Question 8. Consider the signals

x[n]= aⁿu[n],
w[n]= 1, 0≤n≤20
w[n]= 0, otherwise
y[n]= w[n]x[n].

The spectra X(f ) (left), W (f ) (middle), and Y (f ) (right) are shown below.

Use the multiplication property of the DTFT to explain the shape of Y (f ).

Question 9. Consider the signals below:

x[n] = cos (2Πf₀n) , -∞ < n < ∞,
w[n]= 1, -N≤n≤N
w[n]= ,0, otherwise

y[n]= x[n].w[n].

Sketch the linear (not dB) magnitude spectra of x[n], w[n], and y[n] for f₀ = 1/4 and N = 10. (You may use a Matlab plot in stead of a sketch.) Use the multiplication property of the DTFT to explain the shape of |Y (f )|.

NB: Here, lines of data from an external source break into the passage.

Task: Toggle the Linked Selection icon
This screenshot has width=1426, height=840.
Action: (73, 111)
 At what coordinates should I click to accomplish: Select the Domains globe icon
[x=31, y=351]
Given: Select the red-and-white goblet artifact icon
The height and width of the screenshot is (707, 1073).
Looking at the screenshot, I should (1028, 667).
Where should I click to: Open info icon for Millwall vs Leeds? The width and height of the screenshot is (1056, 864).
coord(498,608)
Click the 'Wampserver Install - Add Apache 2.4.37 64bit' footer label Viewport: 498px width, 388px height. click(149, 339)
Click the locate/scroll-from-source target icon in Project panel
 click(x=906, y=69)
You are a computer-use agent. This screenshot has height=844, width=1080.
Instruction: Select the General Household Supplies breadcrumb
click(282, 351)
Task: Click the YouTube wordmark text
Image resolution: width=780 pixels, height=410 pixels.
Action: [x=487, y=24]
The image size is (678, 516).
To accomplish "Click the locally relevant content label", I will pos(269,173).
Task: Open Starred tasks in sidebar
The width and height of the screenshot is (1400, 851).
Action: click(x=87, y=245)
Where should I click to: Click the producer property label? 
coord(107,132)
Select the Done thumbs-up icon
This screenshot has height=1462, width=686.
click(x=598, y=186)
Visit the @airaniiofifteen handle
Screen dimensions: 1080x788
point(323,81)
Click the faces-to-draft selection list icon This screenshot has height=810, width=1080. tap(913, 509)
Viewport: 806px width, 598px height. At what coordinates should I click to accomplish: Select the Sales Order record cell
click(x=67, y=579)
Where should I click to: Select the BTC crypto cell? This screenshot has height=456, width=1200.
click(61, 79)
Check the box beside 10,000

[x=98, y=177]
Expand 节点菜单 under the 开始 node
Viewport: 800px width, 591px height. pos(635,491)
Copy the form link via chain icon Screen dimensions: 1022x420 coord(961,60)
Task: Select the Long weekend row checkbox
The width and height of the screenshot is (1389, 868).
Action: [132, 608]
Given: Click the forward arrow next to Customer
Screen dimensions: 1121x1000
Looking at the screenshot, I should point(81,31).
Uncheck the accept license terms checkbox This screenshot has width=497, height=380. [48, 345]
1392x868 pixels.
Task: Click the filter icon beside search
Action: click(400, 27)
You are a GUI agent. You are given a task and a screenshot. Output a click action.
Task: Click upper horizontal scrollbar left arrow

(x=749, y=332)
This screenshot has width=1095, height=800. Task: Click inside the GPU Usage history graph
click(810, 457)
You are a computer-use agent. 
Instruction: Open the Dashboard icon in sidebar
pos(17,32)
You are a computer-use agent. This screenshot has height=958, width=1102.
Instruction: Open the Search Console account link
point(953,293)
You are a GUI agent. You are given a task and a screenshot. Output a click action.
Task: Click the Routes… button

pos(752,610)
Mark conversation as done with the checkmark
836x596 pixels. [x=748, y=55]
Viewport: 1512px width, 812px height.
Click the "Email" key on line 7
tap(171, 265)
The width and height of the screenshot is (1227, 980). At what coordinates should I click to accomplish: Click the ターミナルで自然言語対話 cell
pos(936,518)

Question 10. Consider the signals below:

x[n]= (sin(Π(2f0)n))/Πn , -∞ < n < ∞,
w[n]= 1, -N≤n≤N ,
w[n]= 0, otherwise
y[n]= x[n] . w[n].

Sketch the linear (not dB) magnitude spectra of x[n], w[n], and y[n] for f₀ = 1/4 and N = 10. (You may use a Matlab plot in stead of a sketch.) Use the multiplication property of the DTFT to explain the shape of |Y (f )|.